Engaging Intellect on Campus in NYC

“Now it’s hard to find anyone who would associate a razor-sharp mind with a faith-filled heart.”

Christianity is a blind and mindless faith. NYU Collegiate Navs Campus Director Peter Trautmann faces this perception on a regular basis.

“It’s a relatively modern reality that faith is seen as being at odds with the intellectual life,” Peter says. “It used to be that if you were a brilliant intellectual, you became a theologian. Now it’s hard to find anyone who would associate a razor-sharp mind with a faith-filled heart. But those two qualities do co-exist in many individuals, and we need to get students exposed to them.”

Peter says part of this stigma’s solution is encouraging students who are planning on and cut out for a life in academia to keep pursuing those goals, to see this as a high calling, and a missional enterprise.

The intelligent Christian is not an oxymoron,” Peter says. “Christianity is the single most intellectually cohesive and emotionally satisfying worldview in existence. Changing perception starts with young Christians capturing Jesus’ holistic vision for witness and the life of faith—to love God with all one’s heart, mind, soul, and strength” (Luke 10:27).

When Peter led an Investigative Bible Discussion group at a fraternity house in Brooklyn this year, made up of many top engineering minds skeptical of religion, he used Tim Keller’s “Reason for God” videos to tackle some key “defeater beliefs”—ideas that keep people from coming to faith. Organizations like Veritas Forum also provide resources to engage young intellectuals with the deepest questions of faith and life.

Peter loves to see God use this kind of engagement to point students heavenward.

“To meet Jesus is to encounter total truth,” Peter says. “To learn any pieces of truth—whether scientific, aesthetic, philosophical, existential, or otherwise—is to encounter part of Jesus and the Gospel.”

NYU Nav staffer Leann Sebald has seen the value of engaging students as they wrestle with tough questions.

“I am frustrated leading a group that gives fluffy answers,” Leann says. “I don’t always have an answer to their questions, but I’d rather students be real. We need to pray for students to have an encounter with the one true God. We pray He will use these conversations to bring such an encounter.”

NYU grad student Ben Poland always brings the focus back to relationship-building.

“If my students and friends know that I actually care about them, their interests, their questions—that authenticity is going to lead them to Christ,” Ben says.

After all, Jesus is at the center of our existence.

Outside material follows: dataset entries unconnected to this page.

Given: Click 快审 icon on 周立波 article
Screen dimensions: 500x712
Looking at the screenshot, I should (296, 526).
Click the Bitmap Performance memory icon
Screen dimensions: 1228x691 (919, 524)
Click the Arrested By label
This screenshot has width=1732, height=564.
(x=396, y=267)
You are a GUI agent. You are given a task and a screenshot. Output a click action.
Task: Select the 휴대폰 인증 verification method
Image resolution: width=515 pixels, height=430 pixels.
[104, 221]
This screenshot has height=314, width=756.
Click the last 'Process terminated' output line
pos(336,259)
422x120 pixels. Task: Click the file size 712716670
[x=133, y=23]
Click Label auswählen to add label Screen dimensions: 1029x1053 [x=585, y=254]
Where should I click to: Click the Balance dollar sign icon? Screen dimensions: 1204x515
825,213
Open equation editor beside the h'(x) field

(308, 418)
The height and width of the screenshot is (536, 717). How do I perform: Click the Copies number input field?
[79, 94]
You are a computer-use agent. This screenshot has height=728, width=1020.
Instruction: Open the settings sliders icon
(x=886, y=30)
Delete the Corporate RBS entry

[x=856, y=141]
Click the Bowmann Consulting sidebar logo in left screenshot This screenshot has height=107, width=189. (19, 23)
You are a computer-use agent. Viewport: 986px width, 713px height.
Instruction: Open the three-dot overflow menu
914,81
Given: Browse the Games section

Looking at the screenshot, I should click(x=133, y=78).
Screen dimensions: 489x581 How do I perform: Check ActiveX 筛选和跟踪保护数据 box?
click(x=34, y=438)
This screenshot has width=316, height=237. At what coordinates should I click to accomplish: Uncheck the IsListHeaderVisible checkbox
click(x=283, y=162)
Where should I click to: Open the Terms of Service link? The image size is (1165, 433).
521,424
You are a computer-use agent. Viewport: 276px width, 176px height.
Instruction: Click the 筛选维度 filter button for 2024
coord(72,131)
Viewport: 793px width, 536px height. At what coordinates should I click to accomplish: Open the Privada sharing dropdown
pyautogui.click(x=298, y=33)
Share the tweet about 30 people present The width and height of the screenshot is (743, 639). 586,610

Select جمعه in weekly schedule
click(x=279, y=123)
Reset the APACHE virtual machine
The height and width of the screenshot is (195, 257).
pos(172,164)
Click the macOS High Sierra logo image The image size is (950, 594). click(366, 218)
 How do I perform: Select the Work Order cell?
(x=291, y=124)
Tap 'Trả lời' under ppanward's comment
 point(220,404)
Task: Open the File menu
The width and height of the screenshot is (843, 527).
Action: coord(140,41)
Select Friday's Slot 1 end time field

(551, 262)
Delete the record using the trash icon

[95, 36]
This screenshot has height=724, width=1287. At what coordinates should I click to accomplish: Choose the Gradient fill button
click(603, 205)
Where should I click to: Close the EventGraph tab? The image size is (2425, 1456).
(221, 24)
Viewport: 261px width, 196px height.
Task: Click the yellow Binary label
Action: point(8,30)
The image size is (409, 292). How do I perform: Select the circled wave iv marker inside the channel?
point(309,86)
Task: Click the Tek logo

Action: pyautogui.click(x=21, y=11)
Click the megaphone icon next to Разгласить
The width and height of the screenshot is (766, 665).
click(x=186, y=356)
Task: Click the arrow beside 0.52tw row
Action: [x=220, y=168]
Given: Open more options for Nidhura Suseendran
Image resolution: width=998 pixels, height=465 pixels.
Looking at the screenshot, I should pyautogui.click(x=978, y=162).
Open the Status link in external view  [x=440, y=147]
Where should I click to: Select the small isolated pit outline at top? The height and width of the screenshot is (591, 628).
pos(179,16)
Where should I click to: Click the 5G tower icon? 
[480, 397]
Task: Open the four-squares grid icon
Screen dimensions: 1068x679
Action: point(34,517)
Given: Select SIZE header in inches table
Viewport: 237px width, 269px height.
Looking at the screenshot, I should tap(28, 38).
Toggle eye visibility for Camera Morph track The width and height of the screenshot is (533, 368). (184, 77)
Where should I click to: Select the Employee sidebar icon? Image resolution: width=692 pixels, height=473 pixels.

He’s the designer of our minds, and the reason we disciple.

“It’s fun to think of The Navigators founder Dawson Trotman riding through town on a motorcycle, a choice he made to try to dispel the cultural perception in his day that all Christians were wimps,” Peter says.

“Though it may be in a professor’s tweed rather than a biker’s leather, that’s the kind of missional Gospel we need to see today—more razor-sharp, truth-seeking evangelical minds, leading many new hearts to meet the Truth to whom all truth points.”